> _Provided entries_:

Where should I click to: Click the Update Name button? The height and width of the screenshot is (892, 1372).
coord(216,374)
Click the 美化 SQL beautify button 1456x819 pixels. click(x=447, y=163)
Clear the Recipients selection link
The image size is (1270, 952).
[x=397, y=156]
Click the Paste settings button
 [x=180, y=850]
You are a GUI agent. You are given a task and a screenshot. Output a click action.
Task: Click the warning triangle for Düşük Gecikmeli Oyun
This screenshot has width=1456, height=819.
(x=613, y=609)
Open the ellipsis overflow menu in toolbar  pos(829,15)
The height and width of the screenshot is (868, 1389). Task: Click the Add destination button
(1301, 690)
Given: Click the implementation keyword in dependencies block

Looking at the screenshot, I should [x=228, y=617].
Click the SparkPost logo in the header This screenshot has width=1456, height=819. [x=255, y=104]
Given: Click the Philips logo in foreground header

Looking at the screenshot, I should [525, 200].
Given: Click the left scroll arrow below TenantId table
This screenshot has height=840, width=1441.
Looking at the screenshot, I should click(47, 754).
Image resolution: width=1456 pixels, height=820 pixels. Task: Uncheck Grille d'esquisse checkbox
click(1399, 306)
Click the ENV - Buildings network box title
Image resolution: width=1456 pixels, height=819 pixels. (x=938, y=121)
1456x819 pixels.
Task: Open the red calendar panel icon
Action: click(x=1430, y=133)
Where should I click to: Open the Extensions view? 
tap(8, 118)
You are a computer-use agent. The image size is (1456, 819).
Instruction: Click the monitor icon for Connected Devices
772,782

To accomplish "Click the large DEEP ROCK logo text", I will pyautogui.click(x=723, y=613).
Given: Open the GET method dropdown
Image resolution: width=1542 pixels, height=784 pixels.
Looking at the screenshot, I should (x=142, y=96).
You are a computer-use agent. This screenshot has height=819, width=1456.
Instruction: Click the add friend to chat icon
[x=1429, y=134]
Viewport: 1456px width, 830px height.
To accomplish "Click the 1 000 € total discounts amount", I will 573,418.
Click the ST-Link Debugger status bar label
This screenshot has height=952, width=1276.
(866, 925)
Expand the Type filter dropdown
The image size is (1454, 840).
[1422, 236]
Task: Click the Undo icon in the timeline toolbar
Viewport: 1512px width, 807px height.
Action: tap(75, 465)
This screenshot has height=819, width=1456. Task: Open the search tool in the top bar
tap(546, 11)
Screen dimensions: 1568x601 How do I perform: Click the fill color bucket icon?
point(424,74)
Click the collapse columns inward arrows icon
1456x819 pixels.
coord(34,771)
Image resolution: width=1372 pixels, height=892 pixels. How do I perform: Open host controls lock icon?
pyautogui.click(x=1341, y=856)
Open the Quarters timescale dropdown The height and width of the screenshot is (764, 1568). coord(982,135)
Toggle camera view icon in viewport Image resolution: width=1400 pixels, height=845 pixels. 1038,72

> _What to work on_: The entries above must be transcribed word for word.

> _Answer to the exercise_:
Where should I click to: Click the Update Name button? The height and width of the screenshot is (892, 1372).
coord(216,374)
Click the 美化 SQL beautify button 1456x819 pixels. click(x=447, y=163)
Clear the Recipients selection link
The image size is (1270, 952).
[x=397, y=156]
Click the Paste settings button
 [x=180, y=850]
You are a GUI agent. You are given a task and a screenshot. Output a click action.
Task: Click the warning triangle for Düşük Gecikmeli Oyun
This screenshot has width=1456, height=819.
(x=613, y=609)
Open the ellipsis overflow menu in toolbar  pos(829,15)
The height and width of the screenshot is (868, 1389). Task: Click the Add destination button
(1301, 690)
Given: Click the implementation keyword in dependencies block

Looking at the screenshot, I should [x=228, y=617].
Click the SparkPost logo in the header This screenshot has width=1456, height=819. [x=255, y=104]
Given: Click the Philips logo in foreground header

Looking at the screenshot, I should [525, 200].
Given: Click the left scroll arrow below TenantId table
This screenshot has height=840, width=1441.
Looking at the screenshot, I should click(47, 754).
Image resolution: width=1456 pixels, height=820 pixels. Task: Uncheck Grille d'esquisse checkbox
click(1399, 306)
Click the ENV - Buildings network box title
Image resolution: width=1456 pixels, height=819 pixels. (x=938, y=121)
1456x819 pixels.
Task: Open the red calendar panel icon
Action: click(x=1430, y=133)
Where should I click to: Open the Extensions view? 
tap(8, 118)
You are a computer-use agent. The image size is (1456, 819).
Instruction: Click the monitor icon for Connected Devices
772,782

To accomplish "Click the large DEEP ROCK logo text", I will pyautogui.click(x=723, y=613).
Given: Open the GET method dropdown
Image resolution: width=1542 pixels, height=784 pixels.
Looking at the screenshot, I should (x=142, y=96).
You are a computer-use agent. This screenshot has height=819, width=1456.
Instruction: Click the add friend to chat icon
[x=1429, y=134]
Viewport: 1456px width, 830px height.
To accomplish "Click the 1 000 € total discounts amount", I will 573,418.
Click the ST-Link Debugger status bar label
This screenshot has height=952, width=1276.
(866, 925)
Expand the Type filter dropdown
The image size is (1454, 840).
[1422, 236]
Task: Click the Undo icon in the timeline toolbar
Viewport: 1512px width, 807px height.
Action: tap(75, 465)
This screenshot has height=819, width=1456. Task: Open the search tool in the top bar
tap(546, 11)
Screen dimensions: 1568x601 How do I perform: Click the fill color bucket icon?
point(424,74)
Click the collapse columns inward arrows icon
1456x819 pixels.
coord(34,771)
Image resolution: width=1372 pixels, height=892 pixels. How do I perform: Open host controls lock icon?
pyautogui.click(x=1341, y=856)
Open the Quarters timescale dropdown The height and width of the screenshot is (764, 1568). coord(982,135)
Toggle camera view icon in viewport Image resolution: width=1400 pixels, height=845 pixels. 1038,72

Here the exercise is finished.